* Daftar Tugas
**A)** Ringkaslah teks tentang sejarah warna bendera merah putih dalam dua kalimat.
**B)** Dalam teks tentang bendera merah putih, apa arti kata Aditya dan Candra?
**C)** Tuliskan kembali sebagian teks bacaan, mulai dari kata-kata yang memuat "Menurut sejarah, Bangsa" dan berhenti setelah "Hindia, dan Pasifik.".

* Teks Bacaan
Bila
kita melihat deretan bendera yang dikibarkan dari berpuluh-puluh bangsa
di atas tiang, maka terlintas di hati kita bahwa masing-masing warna
atau gambar yang terdapat di dalamnya mengandung arti, nilai, dan
kepribadian sendiri-sendiri, sesuai dengan riwayat bangsa masing-masing.
Demikian
pula dengan bendera merah putih bagi Bangsa Indonesia. Warna merah dan
putih mempunyai arti yang sangat dalam, sebab kedua warna tersebut tidak
begitu saja dipilih dengan cuma–cuma, melainkan melalui proses sejarah
yang begitu panjang dalam perkembangan Bangsa Indonesia.
1.
Menurut sejarah, Bangsa Indonesia memasuki wilayah Nusantara ketika
terjadi perpindahan orang-orang Austronesia sekitar 6000 tahun yang lalu
datang ke Indonesia Timur dan Barat melalui tanah Semenanjung dan
Philipina. Pada zaman itu manusia memiliki cara penghormatan atau
pemujaan terhadap matahari dan bulan. Matahari dianggap sebagai lambang
warna merah dan bulan sebagai lambang warna putih. Zaman itu disebut
juga zaman Aditya Candra. Aditya berarti matahari dan Candra berarti
bulan. Penghormatan dan pemujaan tidak saja di kawasan Nusantara, namun
juga di seluruh Kepulauan Austronesia, di Samudra Hindia, dan Pasifik.
Sekitar
4000 tahun yang lalu terjadi perpindahan kedua, yaitu masuknya orang
Indonesia kuno dari Asia Tenggara dan kemudian berbaur dengan pendatang
yang terlebih dahulu masuk ke Nusantara. Perpaduan dan pembauran inilah
yang kemudian melahirkan turunan yang sekarang kita kenal sebagai Bangsa
Indonesia.
Pada Zaman itu ada
kepercayaan yang memuliakan zat hidup atau zat kesaktian bagi setiap
makhluk hidup yaitu getah-getih. Getah-getih yang menjiwai segala apa
yang hidup sebagai sumbernya berwarna merah dan putih. Getah
tumbuh-tumbuhan berwarna putih dan getih (dalam Bahasa Jawa/Sunda)

* Kumpulan Data
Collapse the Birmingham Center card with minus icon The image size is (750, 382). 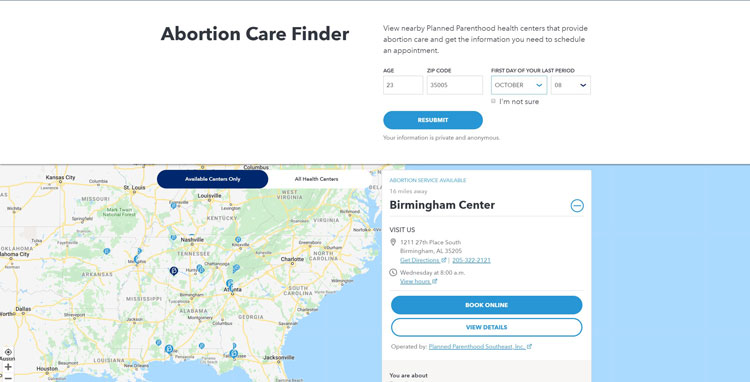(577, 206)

...

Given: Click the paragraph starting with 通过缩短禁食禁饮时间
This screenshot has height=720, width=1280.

* Jawaban Tugas
**A)** Warna merah dan putih pada bendera Bangsa Indonesia tidak dipilih begitu saja, tetapi melalui proses sejarah yang panjang. Sejak perpindahan orang Austronesia sekitar 6000 tahun lalu, manusia memuja matahari sebagai lambang merah dan bulan sebagai lambang putih, dan pada zaman sesudahnya ada kepercayaan pada getah-getih berwarna merah dan putih sebagai zat hidup setiap makhluk.

**B)** Aditya berarti matahari, dan Candra berarti bulan.

**C)**
Menurut sejarah, Bangsa Indonesia memasuki wilayah Nusantara ketika
terjadi perpindahan orang-orang Austronesia sekitar 6000 tahun yang lalu
datang ke Indonesia Timur dan Barat melalui tanah Semenanjung dan
Philipina. Pada zaman itu manusia memiliki cara penghormatan atau
pemujaan terhadap matahari dan bulan. Matahari dianggap sebagai lambang
warna merah dan bulan sebagai lambang warna putih. Zaman itu disebut
juga zaman Aditya Candra. Aditya berarti matahari dan Candra berarti
bulan. Penghormatan dan pemujaan tidak saja di kawasan Nusantara, namun
juga di seluruh Kepulauan Austronesia, di Samudra Hindia, dan Pasifik.